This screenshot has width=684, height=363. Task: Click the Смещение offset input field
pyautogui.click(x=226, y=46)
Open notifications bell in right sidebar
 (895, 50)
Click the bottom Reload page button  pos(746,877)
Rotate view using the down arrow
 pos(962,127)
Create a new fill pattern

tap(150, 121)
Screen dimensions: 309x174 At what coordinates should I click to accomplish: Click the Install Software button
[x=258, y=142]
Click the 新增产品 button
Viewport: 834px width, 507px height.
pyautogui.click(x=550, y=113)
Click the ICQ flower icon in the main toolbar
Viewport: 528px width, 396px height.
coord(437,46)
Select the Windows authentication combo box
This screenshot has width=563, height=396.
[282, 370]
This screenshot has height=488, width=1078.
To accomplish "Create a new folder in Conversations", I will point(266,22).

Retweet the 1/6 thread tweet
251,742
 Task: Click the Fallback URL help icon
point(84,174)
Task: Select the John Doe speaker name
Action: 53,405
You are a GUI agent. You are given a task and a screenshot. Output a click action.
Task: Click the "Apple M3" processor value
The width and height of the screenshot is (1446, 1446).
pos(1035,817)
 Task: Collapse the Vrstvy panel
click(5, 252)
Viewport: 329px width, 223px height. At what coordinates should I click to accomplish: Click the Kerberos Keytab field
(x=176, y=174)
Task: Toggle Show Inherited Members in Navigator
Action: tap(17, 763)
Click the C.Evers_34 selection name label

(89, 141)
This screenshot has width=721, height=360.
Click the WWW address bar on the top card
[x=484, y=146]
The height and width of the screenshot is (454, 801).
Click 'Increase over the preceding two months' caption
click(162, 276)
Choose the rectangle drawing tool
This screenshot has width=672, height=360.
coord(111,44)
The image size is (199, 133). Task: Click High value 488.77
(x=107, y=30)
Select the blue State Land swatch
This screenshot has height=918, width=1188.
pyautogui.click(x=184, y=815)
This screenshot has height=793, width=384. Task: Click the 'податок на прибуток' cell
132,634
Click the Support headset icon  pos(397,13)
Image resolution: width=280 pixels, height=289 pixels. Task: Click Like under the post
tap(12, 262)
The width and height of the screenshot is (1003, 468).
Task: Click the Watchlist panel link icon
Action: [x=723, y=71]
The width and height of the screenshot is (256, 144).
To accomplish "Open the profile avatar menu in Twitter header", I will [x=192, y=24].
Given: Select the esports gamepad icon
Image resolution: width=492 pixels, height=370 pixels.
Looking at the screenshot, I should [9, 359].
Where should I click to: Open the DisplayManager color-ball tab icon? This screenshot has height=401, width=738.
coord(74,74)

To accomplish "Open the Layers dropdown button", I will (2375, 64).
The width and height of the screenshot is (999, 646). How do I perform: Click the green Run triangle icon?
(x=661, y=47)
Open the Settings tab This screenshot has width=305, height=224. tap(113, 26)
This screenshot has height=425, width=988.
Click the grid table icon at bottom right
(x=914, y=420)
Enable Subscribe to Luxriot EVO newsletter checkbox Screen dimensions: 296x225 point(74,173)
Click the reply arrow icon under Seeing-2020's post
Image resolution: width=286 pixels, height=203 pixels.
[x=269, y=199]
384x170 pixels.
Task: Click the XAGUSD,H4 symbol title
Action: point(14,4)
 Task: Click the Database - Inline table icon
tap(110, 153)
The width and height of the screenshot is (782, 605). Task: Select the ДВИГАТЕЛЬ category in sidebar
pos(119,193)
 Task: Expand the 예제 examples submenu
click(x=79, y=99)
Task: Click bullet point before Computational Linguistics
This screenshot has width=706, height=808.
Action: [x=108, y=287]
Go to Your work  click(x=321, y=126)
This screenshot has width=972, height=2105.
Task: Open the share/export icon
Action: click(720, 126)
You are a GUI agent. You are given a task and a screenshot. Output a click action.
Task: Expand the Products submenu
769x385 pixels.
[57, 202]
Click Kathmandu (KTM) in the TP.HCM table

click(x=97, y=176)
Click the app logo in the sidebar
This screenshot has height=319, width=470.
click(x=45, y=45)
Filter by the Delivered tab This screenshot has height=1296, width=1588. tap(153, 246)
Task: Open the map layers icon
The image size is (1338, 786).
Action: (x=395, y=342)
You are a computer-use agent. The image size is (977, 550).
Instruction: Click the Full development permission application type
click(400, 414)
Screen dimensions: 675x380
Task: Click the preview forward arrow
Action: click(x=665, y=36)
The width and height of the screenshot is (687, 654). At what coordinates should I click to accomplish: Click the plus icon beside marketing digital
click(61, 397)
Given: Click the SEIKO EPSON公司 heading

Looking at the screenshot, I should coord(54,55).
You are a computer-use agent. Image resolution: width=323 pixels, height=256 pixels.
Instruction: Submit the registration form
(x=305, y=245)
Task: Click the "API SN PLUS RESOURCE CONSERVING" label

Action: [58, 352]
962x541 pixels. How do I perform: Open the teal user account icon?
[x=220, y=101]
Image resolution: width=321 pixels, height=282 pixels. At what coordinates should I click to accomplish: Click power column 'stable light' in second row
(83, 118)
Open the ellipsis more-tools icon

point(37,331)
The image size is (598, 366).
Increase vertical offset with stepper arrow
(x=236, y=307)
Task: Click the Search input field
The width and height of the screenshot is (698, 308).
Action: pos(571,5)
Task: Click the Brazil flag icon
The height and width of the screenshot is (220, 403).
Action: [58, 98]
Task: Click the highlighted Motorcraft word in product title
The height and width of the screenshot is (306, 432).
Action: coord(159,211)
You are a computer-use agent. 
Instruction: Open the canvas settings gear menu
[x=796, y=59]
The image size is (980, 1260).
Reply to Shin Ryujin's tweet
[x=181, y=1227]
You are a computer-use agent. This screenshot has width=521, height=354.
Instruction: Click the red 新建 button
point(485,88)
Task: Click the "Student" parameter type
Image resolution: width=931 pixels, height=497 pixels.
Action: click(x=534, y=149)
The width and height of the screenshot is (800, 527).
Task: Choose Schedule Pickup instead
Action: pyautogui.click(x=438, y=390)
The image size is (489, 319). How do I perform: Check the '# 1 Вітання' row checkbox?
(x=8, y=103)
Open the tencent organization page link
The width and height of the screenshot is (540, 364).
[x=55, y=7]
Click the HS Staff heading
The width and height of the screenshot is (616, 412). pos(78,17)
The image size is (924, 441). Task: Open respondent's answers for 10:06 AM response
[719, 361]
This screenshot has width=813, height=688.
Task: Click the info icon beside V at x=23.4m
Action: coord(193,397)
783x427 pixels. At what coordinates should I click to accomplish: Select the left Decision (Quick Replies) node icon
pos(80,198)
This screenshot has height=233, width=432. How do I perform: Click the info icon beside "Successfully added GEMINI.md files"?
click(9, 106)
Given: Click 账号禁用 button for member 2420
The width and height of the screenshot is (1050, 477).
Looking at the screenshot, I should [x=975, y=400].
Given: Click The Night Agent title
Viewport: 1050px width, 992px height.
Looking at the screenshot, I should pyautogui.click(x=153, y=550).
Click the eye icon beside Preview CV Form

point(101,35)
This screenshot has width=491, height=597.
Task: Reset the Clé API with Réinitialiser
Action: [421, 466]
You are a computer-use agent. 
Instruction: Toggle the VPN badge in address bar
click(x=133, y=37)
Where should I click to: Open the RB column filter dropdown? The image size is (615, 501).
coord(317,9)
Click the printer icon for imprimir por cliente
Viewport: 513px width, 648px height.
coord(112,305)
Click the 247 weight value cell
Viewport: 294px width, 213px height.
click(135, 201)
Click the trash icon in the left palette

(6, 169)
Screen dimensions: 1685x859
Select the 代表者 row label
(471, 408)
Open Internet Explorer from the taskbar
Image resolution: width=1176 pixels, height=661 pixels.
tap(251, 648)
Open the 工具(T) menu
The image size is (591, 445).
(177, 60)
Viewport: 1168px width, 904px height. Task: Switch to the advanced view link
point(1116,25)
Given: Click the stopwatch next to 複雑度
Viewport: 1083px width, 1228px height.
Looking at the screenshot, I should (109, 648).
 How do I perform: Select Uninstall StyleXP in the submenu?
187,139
-------------------------
Extract every line above that contains the string "size", copying each one in full.

Exercise answer ::
The image size is (199, 133). Task: Click High value 488.77
The image size is (1338, 786).
You are a computer-use agent. The image size is (977, 550).
The image size is (598, 366).
The image size is (980, 1260).
The image size is (489, 319). How do I perform: Check the '# 1 Вітання' row checkbox?
The image size is (924, 441). Task: Open respondent's answers for 10:06 AM response
Where should I click to: Open the RB column filter dropdown? The image size is (615, 501).
The image size is (591, 445).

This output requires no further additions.